BEGIN RECORDS FOR PROCESSING

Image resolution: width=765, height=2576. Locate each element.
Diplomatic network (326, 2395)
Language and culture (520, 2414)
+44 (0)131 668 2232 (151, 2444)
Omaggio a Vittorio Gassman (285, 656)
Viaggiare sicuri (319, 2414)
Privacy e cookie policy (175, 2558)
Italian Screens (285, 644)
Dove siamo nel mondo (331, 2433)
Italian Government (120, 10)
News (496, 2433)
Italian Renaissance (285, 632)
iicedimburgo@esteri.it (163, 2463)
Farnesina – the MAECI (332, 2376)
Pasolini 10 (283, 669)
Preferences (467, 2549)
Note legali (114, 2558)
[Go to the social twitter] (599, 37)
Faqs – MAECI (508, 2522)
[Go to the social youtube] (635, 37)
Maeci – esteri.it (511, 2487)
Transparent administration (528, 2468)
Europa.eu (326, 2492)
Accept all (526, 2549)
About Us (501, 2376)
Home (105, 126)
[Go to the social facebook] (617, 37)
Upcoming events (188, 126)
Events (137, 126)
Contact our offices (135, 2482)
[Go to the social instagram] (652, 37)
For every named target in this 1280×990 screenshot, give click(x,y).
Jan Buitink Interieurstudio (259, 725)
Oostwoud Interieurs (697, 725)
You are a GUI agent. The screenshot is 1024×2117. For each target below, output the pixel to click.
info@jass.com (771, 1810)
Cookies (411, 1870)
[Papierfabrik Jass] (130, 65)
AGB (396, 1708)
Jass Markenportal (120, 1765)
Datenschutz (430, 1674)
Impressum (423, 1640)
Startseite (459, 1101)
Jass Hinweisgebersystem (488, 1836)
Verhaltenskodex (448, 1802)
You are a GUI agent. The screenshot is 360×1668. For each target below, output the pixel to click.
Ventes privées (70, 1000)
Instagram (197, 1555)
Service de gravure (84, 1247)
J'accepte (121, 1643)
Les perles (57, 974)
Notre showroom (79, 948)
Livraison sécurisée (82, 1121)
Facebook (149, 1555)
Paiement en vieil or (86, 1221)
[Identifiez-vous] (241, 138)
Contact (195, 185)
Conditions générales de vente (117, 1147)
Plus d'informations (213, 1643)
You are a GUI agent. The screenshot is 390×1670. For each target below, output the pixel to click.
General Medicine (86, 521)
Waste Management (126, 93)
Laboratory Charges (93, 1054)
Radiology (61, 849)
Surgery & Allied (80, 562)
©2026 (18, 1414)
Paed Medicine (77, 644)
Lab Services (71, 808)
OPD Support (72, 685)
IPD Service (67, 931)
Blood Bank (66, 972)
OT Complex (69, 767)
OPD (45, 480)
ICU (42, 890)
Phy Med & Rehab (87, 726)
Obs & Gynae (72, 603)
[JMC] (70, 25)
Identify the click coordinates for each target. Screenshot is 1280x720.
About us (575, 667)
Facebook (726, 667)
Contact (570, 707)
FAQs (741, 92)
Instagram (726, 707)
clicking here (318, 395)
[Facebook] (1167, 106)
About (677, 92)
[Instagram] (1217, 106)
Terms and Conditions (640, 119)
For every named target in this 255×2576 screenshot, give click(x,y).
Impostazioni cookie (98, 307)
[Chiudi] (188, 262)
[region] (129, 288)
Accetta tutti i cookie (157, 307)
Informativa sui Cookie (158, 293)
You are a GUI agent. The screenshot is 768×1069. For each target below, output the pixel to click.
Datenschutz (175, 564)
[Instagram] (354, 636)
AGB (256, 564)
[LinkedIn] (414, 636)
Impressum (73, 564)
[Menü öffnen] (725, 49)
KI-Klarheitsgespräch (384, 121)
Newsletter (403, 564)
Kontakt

END RECORDS FOR PROCESSING

Nothing in the data may differ; print all of it exactly as written.

> [TASK OUTPUT]
Image resolution: width=765, height=2576. Locate each element.
Diplomatic network (326, 2395)
Language and culture (520, 2414)
+44 (0)131 668 2232 (151, 2444)
Omaggio a Vittorio Gassman (285, 656)
Viaggiare sicuri (319, 2414)
Privacy e cookie policy (175, 2558)
Italian Screens (285, 644)
Dove siamo nel mondo (331, 2433)
Italian Government (120, 10)
News (496, 2433)
Italian Renaissance (285, 632)
iicedimburgo@esteri.it (163, 2463)
Farnesina – the MAECI (332, 2376)
Pasolini 10 (283, 669)
Preferences (467, 2549)
Note legali (114, 2558)
[Go to the social twitter] (599, 37)
Faqs – MAECI (508, 2522)
[Go to the social youtube] (635, 37)
Maeci – esteri.it (511, 2487)
Transparent administration (528, 2468)
Europa.eu (326, 2492)
Accept all (526, 2549)
About Us (501, 2376)
Home (105, 126)
[Go to the social facebook] (617, 37)
Upcoming events (188, 126)
Events (137, 126)
Contact our offices (135, 2482)
[Go to the social instagram] (652, 37)
For every named target in this 1280×990 screenshot, give click(x,y).
Jan Buitink Interieurstudio (259, 725)
Oostwoud Interieurs (697, 725)
You are a GUI agent. The screenshot is 1024×2117. For each target below, output the pixel to click.
info@jass.com (771, 1810)
Cookies (411, 1870)
[Papierfabrik Jass] (130, 65)
AGB (396, 1708)
Jass Markenportal (120, 1765)
Datenschutz (430, 1674)
Impressum (423, 1640)
Startseite (459, 1101)
Jass Hinweisgebersystem (488, 1836)
Verhaltenskodex (448, 1802)
You are a GUI agent. The screenshot is 360×1668. For each target below, output the pixel to click.
Ventes privées (70, 1000)
Instagram (197, 1555)
Service de gravure (84, 1247)
J'accepte (121, 1643)
Les perles (57, 974)
Notre showroom (79, 948)
Livraison sécurisée (82, 1121)
Facebook (149, 1555)
Paiement en vieil or (86, 1221)
[Identifiez-vous] (241, 138)
Contact (195, 185)
Conditions générales de vente (117, 1147)
Plus d'informations (213, 1643)
You are a GUI agent. The screenshot is 390×1670. For each target below, output the pixel to click.
General Medicine (86, 521)
Waste Management (126, 93)
Laboratory Charges (93, 1054)
Radiology (61, 849)
Surgery & Allied (80, 562)
©2026 (18, 1414)
Paed Medicine (77, 644)
Lab Services (71, 808)
OPD Support (72, 685)
IPD Service (67, 931)
Blood Bank (66, 972)
OT Complex (69, 767)
OPD (45, 480)
ICU (42, 890)
Phy Med & Rehab (87, 726)
Obs & Gynae (72, 603)
[JMC] (70, 25)
Identify the click coordinates for each target. Screenshot is 1280x720.
About us (575, 667)
Facebook (726, 667)
Contact (570, 707)
FAQs (741, 92)
Instagram (726, 707)
clicking here (318, 395)
[Facebook] (1167, 106)
About (677, 92)
[Instagram] (1217, 106)
Terms and Conditions (640, 119)
For every named target in this 255×2576 screenshot, give click(x,y).
Impostazioni cookie (98, 307)
[Chiudi] (188, 262)
[region] (129, 288)
Accetta tutti i cookie (157, 307)
Informativa sui Cookie (158, 293)
You are a GUI agent. The screenshot is 768×1069. For each target below, output the pixel to click.
Datenschutz (175, 564)
[Instagram] (354, 636)
AGB (256, 564)
[LinkedIn] (414, 636)
Impressum (73, 564)
[Menü öffnen] (725, 49)
KI-Klarheitsgespräch (384, 121)
Newsletter (403, 564)
Kontakt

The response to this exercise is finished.